Credit: Lionsgate
Before We Vanish by Daniel Gorman Film

The Gardener | Scott Jeffrey, Rebecca Matthews, & Michael Hoad

December 21, 2021

Someone should have buried The Gardener in the backyard.


We’re in a veritable golden age of high-octane, low-budget DTV action flicks right now, with talented craftsmen like John Hyams, Isaac Florentine, and Jesse V. Johnson plying their trade here in the US, and guys like Julien Leclercq and Guillaume Pierre in France, amongst many others. Alas, there’s also always been a market for bottom-of-the-barrel garbage in the DTV scene, as aging stars cash easy paychecks and mysterious financial backers look for tax havens. All of which is to say that The Gardener, a new excremental flick that is soon to disappear into the furthest reaches of a streaming service near you, is less a feature film than a 90-minute money laundering scheme — one that somehow took three people to direct it (Scott Jeffrey, Rebecca Matthews, Michael Hoad).

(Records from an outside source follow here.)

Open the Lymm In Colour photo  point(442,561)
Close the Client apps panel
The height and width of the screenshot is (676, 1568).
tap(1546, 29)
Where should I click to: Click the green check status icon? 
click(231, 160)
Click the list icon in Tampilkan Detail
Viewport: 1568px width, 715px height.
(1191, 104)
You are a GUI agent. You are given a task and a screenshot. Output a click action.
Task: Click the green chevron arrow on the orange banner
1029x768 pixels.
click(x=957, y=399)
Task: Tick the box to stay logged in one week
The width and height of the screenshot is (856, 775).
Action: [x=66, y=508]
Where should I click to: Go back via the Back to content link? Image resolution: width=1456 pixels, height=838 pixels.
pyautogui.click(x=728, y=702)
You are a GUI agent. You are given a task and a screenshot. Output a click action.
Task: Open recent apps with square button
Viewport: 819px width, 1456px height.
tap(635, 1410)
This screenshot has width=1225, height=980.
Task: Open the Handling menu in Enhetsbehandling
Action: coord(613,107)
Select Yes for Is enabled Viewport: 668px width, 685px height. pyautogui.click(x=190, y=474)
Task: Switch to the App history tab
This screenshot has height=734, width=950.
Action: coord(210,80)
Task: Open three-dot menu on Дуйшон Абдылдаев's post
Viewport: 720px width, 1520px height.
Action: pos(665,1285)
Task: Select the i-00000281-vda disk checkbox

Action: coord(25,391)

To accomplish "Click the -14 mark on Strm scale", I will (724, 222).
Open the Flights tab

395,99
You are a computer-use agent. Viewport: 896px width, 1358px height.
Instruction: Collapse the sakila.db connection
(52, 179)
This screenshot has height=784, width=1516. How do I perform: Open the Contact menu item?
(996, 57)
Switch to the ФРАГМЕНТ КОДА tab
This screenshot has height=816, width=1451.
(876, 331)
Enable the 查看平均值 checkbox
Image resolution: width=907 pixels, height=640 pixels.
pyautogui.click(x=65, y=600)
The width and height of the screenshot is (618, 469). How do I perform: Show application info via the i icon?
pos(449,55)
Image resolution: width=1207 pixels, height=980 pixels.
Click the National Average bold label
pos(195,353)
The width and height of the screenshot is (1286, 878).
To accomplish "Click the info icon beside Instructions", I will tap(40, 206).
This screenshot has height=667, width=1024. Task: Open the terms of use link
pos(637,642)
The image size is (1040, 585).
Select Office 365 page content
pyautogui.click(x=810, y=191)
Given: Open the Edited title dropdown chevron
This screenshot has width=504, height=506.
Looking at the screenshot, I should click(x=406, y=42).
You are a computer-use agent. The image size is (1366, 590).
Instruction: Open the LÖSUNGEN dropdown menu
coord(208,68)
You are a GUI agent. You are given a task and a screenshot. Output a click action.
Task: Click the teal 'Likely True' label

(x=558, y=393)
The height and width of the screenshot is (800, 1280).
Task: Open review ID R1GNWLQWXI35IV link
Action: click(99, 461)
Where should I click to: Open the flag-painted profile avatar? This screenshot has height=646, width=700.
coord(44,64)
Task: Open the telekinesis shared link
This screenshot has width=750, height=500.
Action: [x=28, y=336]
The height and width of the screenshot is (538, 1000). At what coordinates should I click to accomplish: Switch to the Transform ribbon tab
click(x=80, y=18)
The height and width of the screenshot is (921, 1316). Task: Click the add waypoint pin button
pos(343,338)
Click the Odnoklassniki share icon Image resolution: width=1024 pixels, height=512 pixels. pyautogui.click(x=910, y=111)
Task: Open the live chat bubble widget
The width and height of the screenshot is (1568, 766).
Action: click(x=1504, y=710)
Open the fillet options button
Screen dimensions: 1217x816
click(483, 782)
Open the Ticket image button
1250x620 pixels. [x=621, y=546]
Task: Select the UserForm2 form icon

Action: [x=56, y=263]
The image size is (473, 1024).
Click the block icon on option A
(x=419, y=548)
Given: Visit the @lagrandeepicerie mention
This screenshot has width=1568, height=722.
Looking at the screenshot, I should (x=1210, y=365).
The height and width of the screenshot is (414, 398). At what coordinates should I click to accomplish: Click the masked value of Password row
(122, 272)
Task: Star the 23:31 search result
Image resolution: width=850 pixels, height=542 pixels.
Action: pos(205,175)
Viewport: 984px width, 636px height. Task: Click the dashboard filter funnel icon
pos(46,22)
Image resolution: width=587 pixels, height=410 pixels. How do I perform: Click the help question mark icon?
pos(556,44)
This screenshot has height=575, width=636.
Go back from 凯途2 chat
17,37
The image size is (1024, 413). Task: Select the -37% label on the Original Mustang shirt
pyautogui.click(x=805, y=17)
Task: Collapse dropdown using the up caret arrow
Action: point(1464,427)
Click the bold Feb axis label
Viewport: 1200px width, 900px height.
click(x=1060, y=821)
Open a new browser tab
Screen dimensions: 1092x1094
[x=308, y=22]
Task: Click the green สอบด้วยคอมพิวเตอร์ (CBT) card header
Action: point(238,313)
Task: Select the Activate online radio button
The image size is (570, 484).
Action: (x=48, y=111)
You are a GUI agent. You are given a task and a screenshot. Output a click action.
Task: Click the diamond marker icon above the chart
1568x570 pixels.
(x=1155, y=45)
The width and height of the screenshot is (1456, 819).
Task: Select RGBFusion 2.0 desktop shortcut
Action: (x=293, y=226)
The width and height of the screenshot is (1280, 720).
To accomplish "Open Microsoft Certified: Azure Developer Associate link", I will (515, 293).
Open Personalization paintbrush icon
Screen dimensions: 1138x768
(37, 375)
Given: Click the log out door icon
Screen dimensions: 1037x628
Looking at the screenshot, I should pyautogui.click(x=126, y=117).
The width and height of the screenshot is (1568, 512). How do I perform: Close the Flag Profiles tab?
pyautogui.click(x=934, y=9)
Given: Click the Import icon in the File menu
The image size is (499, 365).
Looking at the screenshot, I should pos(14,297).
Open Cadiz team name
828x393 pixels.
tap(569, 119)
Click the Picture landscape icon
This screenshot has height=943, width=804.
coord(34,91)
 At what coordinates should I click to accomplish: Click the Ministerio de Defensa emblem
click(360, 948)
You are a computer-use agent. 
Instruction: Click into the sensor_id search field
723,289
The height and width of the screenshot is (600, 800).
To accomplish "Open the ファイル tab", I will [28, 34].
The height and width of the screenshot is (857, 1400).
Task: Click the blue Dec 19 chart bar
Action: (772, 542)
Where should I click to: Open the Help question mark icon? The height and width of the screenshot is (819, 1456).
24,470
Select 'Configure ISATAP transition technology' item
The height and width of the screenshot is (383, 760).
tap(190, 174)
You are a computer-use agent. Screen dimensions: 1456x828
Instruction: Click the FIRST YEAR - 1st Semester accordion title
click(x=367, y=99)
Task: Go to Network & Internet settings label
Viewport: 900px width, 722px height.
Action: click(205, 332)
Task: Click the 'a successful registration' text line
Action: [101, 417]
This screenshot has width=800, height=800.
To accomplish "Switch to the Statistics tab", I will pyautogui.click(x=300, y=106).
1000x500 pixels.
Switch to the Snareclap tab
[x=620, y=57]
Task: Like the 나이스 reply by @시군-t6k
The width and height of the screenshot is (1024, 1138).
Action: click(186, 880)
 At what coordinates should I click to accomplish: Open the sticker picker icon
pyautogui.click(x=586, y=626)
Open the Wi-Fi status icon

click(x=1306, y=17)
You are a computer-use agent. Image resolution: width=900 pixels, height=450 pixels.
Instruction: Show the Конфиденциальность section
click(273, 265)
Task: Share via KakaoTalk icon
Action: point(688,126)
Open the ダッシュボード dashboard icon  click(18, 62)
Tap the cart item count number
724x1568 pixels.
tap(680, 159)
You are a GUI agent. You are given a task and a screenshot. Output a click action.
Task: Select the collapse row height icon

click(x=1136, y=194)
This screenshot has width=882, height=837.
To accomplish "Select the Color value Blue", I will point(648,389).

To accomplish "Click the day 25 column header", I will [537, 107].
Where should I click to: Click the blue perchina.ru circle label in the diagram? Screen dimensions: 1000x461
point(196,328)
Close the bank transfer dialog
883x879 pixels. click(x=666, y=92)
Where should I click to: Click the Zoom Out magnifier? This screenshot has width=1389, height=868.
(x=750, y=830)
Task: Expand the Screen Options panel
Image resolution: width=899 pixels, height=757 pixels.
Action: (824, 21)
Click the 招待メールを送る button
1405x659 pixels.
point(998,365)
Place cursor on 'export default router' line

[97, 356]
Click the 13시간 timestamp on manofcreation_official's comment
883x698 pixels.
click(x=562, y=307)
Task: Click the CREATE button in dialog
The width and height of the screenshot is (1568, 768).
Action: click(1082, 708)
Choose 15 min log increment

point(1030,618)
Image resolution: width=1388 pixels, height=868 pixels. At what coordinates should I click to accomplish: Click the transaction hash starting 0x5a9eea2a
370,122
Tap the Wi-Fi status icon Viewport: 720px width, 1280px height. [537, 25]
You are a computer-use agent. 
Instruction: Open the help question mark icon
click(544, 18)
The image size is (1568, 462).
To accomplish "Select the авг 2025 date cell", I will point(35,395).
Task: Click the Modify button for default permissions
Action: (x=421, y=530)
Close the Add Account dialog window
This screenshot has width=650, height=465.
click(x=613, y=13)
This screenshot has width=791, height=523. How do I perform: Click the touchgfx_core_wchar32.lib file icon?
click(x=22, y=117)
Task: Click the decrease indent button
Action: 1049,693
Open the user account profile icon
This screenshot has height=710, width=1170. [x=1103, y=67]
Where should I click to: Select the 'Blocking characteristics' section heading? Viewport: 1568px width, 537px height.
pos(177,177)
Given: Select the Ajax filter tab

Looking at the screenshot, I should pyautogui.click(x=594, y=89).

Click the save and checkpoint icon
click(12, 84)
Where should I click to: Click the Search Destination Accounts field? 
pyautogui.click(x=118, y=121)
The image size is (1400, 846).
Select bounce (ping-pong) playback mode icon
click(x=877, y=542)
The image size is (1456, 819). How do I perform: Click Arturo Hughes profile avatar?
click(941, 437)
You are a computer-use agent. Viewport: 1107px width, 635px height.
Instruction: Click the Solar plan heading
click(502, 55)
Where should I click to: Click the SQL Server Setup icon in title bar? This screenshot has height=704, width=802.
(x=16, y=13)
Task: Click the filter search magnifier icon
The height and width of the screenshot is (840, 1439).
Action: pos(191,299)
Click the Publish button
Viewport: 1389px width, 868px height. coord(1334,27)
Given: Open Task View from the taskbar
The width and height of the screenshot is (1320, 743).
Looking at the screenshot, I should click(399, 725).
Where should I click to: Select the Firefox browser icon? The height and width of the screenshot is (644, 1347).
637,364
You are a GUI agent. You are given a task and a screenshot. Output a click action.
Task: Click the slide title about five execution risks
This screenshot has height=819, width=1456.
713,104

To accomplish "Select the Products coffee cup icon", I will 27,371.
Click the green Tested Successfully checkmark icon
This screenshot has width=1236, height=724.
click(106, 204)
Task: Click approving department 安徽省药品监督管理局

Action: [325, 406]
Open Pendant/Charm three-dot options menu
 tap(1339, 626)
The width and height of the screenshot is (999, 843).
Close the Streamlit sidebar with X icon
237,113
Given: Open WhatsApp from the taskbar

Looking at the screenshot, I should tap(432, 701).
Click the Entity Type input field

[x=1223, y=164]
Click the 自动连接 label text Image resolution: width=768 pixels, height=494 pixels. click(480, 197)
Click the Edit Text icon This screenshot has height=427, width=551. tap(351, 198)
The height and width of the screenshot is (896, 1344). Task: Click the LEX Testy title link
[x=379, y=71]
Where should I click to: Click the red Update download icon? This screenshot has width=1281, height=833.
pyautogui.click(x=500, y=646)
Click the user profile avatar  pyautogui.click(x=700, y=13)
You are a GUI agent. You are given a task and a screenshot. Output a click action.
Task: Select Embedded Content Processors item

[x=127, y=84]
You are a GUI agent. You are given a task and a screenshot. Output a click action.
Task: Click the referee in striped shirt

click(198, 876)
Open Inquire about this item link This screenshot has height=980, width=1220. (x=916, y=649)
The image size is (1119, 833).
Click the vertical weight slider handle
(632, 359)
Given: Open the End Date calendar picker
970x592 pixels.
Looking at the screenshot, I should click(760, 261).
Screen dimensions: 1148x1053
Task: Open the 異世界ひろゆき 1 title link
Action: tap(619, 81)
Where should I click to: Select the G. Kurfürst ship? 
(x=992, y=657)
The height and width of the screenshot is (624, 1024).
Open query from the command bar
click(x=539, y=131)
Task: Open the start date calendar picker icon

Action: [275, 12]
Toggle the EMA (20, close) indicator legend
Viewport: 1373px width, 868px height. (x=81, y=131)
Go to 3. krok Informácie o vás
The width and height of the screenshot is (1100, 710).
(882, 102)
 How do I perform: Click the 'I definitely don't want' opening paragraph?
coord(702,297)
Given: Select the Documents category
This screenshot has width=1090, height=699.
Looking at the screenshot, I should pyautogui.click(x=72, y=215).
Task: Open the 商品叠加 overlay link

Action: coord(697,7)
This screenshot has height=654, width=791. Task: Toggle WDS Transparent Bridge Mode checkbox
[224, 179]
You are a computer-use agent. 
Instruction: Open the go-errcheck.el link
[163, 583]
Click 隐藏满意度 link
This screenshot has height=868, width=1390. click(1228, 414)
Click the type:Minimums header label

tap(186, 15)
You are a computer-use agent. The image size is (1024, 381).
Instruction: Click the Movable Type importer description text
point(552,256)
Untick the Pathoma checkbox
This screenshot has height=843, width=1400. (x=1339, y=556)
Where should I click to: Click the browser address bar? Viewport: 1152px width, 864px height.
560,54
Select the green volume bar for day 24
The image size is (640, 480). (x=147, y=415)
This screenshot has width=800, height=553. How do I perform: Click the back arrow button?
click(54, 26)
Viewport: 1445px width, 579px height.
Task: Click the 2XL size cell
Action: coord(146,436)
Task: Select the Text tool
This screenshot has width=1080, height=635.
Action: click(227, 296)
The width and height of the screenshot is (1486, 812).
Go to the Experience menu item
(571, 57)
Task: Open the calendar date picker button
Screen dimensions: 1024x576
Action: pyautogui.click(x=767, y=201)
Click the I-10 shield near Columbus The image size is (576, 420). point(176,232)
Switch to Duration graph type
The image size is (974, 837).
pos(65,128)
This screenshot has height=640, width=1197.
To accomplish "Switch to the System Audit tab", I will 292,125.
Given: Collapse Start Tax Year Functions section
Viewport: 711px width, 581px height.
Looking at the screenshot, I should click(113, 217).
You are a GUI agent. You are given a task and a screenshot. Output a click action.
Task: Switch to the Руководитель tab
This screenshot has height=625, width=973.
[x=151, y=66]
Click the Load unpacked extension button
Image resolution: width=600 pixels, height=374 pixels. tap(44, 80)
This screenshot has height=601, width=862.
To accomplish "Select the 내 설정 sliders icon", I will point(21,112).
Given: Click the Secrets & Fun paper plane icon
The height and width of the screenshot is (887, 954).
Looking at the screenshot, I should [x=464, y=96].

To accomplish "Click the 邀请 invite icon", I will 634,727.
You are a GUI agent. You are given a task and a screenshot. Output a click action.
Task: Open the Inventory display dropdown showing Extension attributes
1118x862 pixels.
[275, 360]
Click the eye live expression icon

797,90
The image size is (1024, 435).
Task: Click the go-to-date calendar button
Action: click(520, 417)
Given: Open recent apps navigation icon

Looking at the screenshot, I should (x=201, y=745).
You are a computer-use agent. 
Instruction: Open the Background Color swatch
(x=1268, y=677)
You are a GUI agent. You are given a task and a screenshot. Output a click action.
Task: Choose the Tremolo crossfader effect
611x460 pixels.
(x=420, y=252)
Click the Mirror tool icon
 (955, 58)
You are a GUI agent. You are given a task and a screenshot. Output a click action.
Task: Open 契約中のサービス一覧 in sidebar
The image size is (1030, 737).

If The Gardener has a reason to exist beyond the financial needs of shady Eastern European businessmen, it’s to showcase the (negligible) talents of Charles Bronson look-alike Robert Bronzi, a 63-year-old Hungarian cowboy who was “discovered” by a Spanish filmmaker who saw his face on a flier advertising a rodeo show. Whatever Bronzi’s real-life abilities might entail, acting is not one of them. Here, he is the titular gardener, maintaining the vacation home of a put-upon middle-aged couple and their teenaged children. he first half of the movie spends an interminable amount of time watching these people bicker, while Bronzi putters around in the background, occasionally muttering pearls of wisdom about the horrors of war and the joys of gardening (cultivating plants is cultivating life, you see). Unbeknownst to this extremely unlikable family, their deadbeat dad has placed the family business in a deep financial hole, and some mercenaries take the family hostage in the middle of the night to squeeze info out of him. Thank goodness The Gardener is here to clumsily take out each bad guy one by one, in a series of fight sequences not so much choreographed as embarrassingly glimpsed. Various stuntmen and women take turns wailing on Bronzi, who mostly stands there trying to pretend to look dazed before half-heartedly delivering a tepid punch or kick that sends his opponent flying to the ground. No-budget genre legend Gary Daniels shows up as the head honcho bad guy, who walks around showing off his sculpted physique and eventually goes mano a mano with Bronzi in a ludicrous final battle that finds both men moving so slowly you would be forgiven for thinking they were either underwater or trapped in molasses. Avoid at all costs.


Published as part of Before We Vanish | December 2021.